**TASK PROMPT**. Check every line below for the word "pyautogui" and show those that hold it.

TASK INPUTS START

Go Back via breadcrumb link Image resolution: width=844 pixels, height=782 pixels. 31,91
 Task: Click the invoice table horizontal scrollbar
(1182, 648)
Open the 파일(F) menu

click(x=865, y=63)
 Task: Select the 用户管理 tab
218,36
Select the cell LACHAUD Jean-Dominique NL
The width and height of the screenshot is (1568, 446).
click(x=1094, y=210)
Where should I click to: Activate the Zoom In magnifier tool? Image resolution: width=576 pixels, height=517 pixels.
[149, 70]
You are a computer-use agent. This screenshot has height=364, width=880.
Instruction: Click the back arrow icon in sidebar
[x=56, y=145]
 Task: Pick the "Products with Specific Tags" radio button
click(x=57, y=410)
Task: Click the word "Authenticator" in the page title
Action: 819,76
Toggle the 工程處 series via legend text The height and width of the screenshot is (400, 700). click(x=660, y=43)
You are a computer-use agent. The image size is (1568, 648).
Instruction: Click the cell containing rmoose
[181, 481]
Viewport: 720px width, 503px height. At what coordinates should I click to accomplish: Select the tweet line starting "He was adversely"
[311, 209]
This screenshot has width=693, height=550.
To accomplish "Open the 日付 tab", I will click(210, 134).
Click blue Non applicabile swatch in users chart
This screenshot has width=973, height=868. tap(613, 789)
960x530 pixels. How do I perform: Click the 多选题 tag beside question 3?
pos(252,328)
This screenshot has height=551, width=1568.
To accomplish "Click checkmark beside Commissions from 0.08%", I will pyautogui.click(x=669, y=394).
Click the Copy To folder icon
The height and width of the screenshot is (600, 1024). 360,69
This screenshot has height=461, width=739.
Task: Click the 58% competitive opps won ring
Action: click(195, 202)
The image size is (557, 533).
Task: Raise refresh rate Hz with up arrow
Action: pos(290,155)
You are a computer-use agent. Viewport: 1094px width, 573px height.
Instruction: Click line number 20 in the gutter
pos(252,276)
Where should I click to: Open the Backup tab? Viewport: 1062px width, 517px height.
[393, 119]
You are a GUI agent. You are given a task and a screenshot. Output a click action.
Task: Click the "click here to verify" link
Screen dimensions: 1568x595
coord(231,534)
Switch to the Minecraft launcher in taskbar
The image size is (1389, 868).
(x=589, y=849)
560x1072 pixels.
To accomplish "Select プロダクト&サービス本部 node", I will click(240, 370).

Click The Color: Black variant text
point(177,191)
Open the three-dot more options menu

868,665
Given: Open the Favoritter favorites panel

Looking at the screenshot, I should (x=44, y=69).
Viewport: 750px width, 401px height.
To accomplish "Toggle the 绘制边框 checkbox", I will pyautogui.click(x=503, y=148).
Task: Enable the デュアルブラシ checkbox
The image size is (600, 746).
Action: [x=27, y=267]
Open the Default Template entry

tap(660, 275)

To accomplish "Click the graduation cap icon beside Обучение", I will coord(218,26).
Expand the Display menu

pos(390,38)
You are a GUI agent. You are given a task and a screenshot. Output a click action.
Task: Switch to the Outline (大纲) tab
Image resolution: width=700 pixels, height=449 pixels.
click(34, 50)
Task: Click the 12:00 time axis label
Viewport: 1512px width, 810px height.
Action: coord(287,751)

TASK INPUTS END

**EXERCISE RESPONSE**.
To accomplish "Click checkmark beside Commissions from 0.08%", I will pyautogui.click(x=669, y=394).
To accomplish "Toggle the 绘制边框 checkbox", I will pyautogui.click(x=503, y=148).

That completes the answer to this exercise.